Dahuron (4) indicates that complete reduction in Rm is achieved when the pores are completely filled with the receiver-side medium. Such a situation, however, is incompatible with the physical setup. The lack of back-diffusion and narrow pore size on the donor-side of the membrane would suggest that micelles cannot be distributed radially along the entire length of the pore. The lower diffusivity and resulting thicker concentration boundary layer further hinders micelle ingress into the membrane, along with potential transmural and capillary pressure constraints. It is possible that the model’s indication of a complete reduction in Rm actually reflects only a partial reduction, with the membrane’s contribution to the total resistance having been underestimated from flow rate experiments. In any case, the experimental data supports a model of resistance reductions limited by a theoretical maximum.

Back-Diffusion

Table 2 indicates minimal back-diffusion of surfactants at lower strengths. At higher strengths, however, light scattering in the micellar region was detected for CTAB, TPGS, P10LE, and P23LE. Given that the size of the micelles as measured by DLS in all cases exceeds the pore size of the membrane, it is possible that diffusion occurred only due to surfactant monomers. Patel et al. (8) found that a model where micelle-bound drug diffuses through HFM at a rate five times lower than that of free drug successfully described the permeation of micellar solutions of GRS. In the same study, however, SLS was undetectable in the receiver solution by refractive index HPLC. Given the absence of detectable back-diffusion at lower strengths for all surfactants, and considering that the receiver-side surfactant concentration was far in excess of the critical micelle concentration, it is reasonable to assume that even in cases where the donor solution did scatter light in the micellar region that the overall level of back-diffusion of surfactants was modest. No reverse-permeation of BSA was detectable by the Bradford assay, which is unsurprising in view of the pore size of the membrane.
Table 2. Back-Diffusion of Receiver Media Additives over Two Hoursa
AdditiveLow StrengthHigh Strength
Surfactants
SLSNot detectedNot detected
CTABNot detectedDetected
PS80Not detectedNot detected
TPGSNot detectedDetected
P10LENot detectedDetected
P23LENot detectedDetected
Cyclodextrins
HPβCD8.24 ± 1.18%7.27 ± 0.07%
γCD13.01 ± 2.32%10.96 ± 1.24%
BSA
BSABelow LODBelow LOD
a

The presence of surfactant micelles in the donor media was detected by DLS. Cyclodextrins were quantified via a phenolphthalein inclusion complexation assay. BSA was quantified by the Bradford assay.

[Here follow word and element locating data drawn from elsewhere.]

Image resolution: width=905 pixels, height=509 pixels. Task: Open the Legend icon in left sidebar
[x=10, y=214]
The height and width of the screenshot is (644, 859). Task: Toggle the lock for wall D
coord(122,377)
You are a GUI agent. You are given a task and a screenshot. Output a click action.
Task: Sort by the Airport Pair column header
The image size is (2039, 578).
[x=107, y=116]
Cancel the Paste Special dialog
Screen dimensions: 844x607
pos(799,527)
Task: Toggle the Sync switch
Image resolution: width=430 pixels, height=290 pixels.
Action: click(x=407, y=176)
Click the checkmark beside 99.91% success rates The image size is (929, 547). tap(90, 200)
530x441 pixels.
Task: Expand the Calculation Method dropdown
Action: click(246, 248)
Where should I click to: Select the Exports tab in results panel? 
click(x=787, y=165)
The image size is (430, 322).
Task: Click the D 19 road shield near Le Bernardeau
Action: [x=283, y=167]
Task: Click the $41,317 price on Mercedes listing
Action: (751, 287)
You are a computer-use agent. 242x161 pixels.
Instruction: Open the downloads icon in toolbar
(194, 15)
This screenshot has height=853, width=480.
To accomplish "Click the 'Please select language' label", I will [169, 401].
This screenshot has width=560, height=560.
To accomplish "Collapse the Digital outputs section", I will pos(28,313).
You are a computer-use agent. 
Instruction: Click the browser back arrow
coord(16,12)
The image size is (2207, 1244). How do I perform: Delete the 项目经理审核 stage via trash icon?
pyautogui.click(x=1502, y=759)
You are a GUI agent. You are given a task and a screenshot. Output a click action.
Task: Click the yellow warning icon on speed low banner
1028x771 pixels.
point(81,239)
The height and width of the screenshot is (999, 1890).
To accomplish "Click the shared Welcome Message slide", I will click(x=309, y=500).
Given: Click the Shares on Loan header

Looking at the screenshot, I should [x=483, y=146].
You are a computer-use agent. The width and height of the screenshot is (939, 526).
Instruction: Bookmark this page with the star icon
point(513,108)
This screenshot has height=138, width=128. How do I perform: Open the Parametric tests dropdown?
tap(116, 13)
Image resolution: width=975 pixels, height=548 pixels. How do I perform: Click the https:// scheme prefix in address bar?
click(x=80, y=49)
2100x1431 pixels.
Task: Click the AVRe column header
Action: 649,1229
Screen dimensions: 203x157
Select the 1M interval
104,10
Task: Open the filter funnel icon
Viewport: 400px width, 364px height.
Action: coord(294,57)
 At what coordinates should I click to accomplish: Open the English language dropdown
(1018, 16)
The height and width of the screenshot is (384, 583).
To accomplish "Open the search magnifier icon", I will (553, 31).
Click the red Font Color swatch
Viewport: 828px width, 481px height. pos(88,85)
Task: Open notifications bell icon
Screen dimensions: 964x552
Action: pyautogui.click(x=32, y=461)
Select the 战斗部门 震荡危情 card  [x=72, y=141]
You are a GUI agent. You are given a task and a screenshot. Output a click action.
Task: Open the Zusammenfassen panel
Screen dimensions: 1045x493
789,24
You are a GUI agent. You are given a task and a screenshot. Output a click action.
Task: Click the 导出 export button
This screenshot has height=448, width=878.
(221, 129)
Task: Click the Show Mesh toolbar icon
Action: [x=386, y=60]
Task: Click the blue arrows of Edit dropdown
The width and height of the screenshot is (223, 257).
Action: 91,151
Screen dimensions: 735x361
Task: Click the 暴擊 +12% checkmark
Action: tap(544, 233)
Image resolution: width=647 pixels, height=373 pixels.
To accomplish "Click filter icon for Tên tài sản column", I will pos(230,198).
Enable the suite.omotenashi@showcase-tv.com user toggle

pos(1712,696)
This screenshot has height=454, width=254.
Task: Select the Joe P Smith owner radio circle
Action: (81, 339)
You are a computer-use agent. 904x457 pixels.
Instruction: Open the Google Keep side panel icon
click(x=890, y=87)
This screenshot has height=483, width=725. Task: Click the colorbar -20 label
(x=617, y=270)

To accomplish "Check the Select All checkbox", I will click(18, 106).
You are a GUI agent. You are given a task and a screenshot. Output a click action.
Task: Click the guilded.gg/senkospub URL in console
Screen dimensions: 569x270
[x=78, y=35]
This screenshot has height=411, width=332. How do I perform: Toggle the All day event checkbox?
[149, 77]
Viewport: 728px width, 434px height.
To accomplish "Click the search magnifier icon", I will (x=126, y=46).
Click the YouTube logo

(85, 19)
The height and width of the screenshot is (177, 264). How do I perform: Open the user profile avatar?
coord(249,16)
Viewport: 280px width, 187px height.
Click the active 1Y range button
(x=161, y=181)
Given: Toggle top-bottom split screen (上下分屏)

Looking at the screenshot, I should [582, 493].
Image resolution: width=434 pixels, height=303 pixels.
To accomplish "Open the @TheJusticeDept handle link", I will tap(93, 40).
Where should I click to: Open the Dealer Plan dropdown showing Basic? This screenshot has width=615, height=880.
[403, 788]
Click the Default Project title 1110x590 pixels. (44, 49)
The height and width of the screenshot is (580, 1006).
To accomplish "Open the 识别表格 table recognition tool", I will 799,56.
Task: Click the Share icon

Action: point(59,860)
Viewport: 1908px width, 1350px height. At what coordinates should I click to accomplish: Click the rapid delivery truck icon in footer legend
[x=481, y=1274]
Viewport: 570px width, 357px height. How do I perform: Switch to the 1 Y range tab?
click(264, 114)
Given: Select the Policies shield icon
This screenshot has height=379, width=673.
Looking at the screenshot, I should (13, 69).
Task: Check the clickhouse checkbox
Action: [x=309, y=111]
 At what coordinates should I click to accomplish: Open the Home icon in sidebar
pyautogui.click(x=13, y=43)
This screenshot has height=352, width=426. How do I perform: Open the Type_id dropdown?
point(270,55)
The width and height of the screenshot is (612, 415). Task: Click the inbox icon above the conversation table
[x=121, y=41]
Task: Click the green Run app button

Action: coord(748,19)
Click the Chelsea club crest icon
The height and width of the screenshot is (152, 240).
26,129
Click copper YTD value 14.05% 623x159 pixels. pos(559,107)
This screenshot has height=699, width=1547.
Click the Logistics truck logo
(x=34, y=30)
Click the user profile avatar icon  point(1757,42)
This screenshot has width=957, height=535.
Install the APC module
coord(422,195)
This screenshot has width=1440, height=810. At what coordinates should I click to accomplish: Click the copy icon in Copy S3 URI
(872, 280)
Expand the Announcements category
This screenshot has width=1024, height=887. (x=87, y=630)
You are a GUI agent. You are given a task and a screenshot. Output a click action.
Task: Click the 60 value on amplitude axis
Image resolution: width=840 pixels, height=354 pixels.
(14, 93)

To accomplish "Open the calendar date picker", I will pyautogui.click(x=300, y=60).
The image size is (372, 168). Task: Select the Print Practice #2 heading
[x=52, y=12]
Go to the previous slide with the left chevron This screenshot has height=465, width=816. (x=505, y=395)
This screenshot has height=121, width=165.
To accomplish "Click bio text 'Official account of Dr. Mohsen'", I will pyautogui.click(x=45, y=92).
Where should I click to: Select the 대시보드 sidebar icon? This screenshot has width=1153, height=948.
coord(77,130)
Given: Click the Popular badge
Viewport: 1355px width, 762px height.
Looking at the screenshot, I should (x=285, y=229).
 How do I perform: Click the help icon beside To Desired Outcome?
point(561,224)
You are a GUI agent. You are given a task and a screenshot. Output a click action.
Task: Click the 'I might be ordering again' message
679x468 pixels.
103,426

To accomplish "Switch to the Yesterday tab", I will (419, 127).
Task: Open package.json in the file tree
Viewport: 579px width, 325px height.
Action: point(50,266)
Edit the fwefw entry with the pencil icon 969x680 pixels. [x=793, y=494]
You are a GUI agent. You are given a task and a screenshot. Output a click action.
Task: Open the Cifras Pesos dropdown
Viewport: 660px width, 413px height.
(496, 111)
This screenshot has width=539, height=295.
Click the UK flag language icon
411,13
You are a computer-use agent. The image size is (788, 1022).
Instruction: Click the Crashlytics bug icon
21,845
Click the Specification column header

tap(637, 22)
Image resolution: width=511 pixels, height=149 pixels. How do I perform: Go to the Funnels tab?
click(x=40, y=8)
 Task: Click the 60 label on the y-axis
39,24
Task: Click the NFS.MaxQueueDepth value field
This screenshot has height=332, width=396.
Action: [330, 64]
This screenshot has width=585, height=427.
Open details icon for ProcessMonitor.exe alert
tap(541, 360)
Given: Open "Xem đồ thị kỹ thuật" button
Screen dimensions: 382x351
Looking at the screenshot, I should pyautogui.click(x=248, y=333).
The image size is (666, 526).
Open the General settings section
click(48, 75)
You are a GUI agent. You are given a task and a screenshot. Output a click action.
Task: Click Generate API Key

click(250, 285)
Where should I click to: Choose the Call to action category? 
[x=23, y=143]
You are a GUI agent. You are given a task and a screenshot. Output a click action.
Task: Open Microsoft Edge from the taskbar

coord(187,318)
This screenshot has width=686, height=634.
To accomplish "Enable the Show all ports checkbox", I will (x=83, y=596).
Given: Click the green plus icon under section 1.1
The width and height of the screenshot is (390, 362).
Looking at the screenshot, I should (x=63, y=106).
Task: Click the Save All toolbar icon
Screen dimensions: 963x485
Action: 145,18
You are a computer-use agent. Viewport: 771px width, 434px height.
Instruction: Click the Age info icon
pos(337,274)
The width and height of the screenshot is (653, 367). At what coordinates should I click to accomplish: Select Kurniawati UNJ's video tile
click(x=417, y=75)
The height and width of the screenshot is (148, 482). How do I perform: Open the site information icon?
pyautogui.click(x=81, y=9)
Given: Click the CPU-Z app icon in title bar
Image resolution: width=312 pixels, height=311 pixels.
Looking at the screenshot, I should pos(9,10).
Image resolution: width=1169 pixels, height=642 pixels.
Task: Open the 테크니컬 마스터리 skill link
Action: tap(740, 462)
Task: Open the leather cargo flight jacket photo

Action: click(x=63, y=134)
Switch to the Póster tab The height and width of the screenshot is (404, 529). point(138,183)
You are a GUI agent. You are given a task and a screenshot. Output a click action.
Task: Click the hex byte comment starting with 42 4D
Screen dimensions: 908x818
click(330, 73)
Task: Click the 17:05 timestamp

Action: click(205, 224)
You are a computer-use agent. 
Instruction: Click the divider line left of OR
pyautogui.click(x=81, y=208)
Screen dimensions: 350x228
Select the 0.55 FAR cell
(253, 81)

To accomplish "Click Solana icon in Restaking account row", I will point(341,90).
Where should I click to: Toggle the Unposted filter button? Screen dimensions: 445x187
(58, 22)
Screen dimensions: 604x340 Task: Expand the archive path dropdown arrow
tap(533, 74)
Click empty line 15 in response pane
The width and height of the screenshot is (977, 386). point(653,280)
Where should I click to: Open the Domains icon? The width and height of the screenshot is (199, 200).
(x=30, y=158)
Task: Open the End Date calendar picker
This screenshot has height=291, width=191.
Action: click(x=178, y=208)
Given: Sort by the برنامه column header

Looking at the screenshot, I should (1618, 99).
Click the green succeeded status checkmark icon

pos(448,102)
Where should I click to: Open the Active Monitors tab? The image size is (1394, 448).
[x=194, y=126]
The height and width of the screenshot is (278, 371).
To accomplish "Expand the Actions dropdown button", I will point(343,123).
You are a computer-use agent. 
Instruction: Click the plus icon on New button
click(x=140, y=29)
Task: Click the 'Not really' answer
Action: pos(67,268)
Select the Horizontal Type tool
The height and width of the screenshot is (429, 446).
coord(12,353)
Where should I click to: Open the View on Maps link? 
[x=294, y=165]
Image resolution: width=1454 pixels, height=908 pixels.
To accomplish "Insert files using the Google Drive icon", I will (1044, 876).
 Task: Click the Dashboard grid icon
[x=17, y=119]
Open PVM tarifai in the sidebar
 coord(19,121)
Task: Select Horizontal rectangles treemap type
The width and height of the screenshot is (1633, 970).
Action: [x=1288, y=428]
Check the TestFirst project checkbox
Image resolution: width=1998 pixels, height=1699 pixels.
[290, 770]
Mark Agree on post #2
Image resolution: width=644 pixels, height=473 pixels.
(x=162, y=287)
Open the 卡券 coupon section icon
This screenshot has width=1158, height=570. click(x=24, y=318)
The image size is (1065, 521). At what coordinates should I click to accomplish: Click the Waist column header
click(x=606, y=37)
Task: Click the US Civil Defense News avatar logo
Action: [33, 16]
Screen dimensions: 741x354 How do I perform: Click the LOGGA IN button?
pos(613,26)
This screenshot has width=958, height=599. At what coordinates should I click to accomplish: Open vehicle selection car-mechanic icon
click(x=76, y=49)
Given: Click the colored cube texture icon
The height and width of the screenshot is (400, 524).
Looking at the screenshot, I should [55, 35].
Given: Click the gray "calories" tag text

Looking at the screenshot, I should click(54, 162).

Considerable back-diffusion of cyclodextrins was observed, with γCD showing greater reverse permeation than HPβCD. In a previous investigation of the effect of receiver-side HPβCD reported by Nunes et al., (43) glucose was added to the donor solution to maintain osmotic balance. No additional bulk movement of water from donor to receiver was observed in the current study. This provides further evidence that cyclodextrins diffuse freely through the membrane thereby reducing any osmotic pressure difference.
Reverse-permeation of receiver media additives introduces experimental artifacts and is therefore undesirable. The overall effect is likely a reduction in the Papp due to a reduction in the concentration of solubilizing additives in the receiver and the back-diffusion of additive-drug complexes. Even low levels of reverse-permeation may significantly interfere with dissolution-permeation experiments where very low concentrations of additives can alter dissolution behavior. As such, these results indicate that cyclodextrins are not preferred as receiver media additives in the context of HFM.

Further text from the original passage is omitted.